How to Increase Alexa Rank

Most people do not realize that Amazon owns Alexa. The Alexa rank is measured based on the amount of users who visit the blog or web site – but only if they have the Alexa toolbar on their browser.

As Google becomes an unreliable tool for measuring Page Rank – face it, every time the webmasters learn how to use the algorithm, Google changes the rules restoring the elite positions of their advertisers. A blog or website that doesn’t work within their parameters is penalized, benched, and has to start all over somewhere else.

This is giving Alexa and RealRank more importance in the small business world.  Haven’t you noticed more and more of the Paid Post sites adding Alexa and IZEA’s Real Rank to their blog ranking systems? ReviewMe, Text Link Ads ,SocialSpark  and Sponsored Reviews are just a few.

Question #1, will increasing Alexa Rank increase the number of people who a) have the toolbar b) visit your site from the Alexa traffic pool.

One thing that Alexa has in its favor is the fact that it calculates traffic on a three month basis. It also calculates the number of pages viewed as well as the number of visitors.

 

Getting Started With Alexa Rank

Step one: You need to understand that Alexa rank is skewed towards blogs with a large techie audience. (Much the same way digg is) because the techies are the ones with the toolbars.  If you want to increase your page rank, then you need to convince your blog members and RSS subscribers that the Alexa toolbar is an important download.

Is this a defect? Well, you can look at it two ways. If you can get these people reading your pages, then by default, your blog is considered to have good/original well-thought-out content.

 

Step 2: Get off Blogspot and wordpress.com.  I’ve talked to several people who have moved blogs off the community blog platforms and watched their daily traffic trends increase from somewhere in the millions to less than 100 000 within two or three months.

This is not a guarantee. www.inspiredauthor.com has more than 350 000 hits a month, more than 10 000 pages on line, is pinged daily, has 150 members who blog, has PR4, and is not in the top 100 000 at the moment. But then, it is not a site that techies would be interested.

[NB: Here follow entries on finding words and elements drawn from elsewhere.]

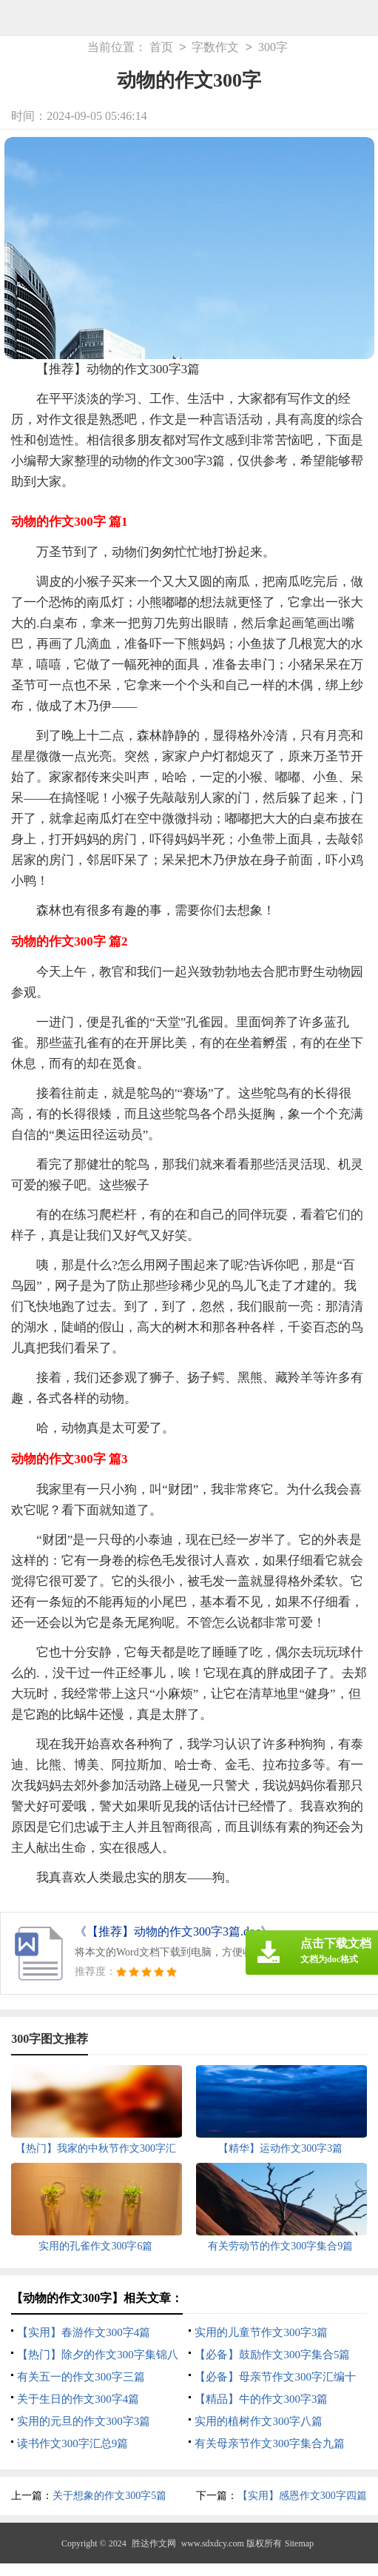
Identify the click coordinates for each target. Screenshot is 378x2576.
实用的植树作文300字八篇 (259, 2421)
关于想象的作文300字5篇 (109, 2495)
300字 (273, 47)
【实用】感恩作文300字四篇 (302, 2495)
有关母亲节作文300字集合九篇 (270, 2443)
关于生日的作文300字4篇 (78, 2399)
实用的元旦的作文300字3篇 (83, 2421)
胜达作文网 (154, 2543)
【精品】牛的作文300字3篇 (261, 2399)
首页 (161, 47)
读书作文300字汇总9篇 (72, 2443)
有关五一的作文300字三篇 (81, 2377)
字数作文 (215, 47)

Step 3: Consider buying traffic to get started. This will bring visitors to your site, help you determine what the best topics to write about are, and increase your rank. If you make the perfect match (read more on how to make the most of traffic buying and revenue generating in the web promotion section of this blog)

Step 4: Download the Toolbar

IE    http://www.alexa.com/site/download/

FireFox  http://www.quirk.biz/searchstatus/ 

The firefox version

Step 5: Join Social groups such as Digital Point, Stumble upon, and technorati. These sites send visitors to your site, and build ‘inbound’ links. Do not limit yourself when building exposure. I’ve even used yahoo answers!

Step 6: Set your website as your homepage. Alexa is set to limit the number of requests it accepts from a website, per day. However, if you have a laptop, an office computer, a home PC, then the access count up.  Do not set up FireFoxes ‘reload’ feature. This may seem like a good idea, but Alex is smart enough to stop that type of black hat SEO.

Step 7: Include the widget on your site. There’s no evidence that the Widget improves traffic ranking. It only informs Alexa that your site exsists and ensuring your inclusion in the Alexa service.

Step 8: Create sub domains instead of several domains on similar topics. Alexa will combine them into one page rank.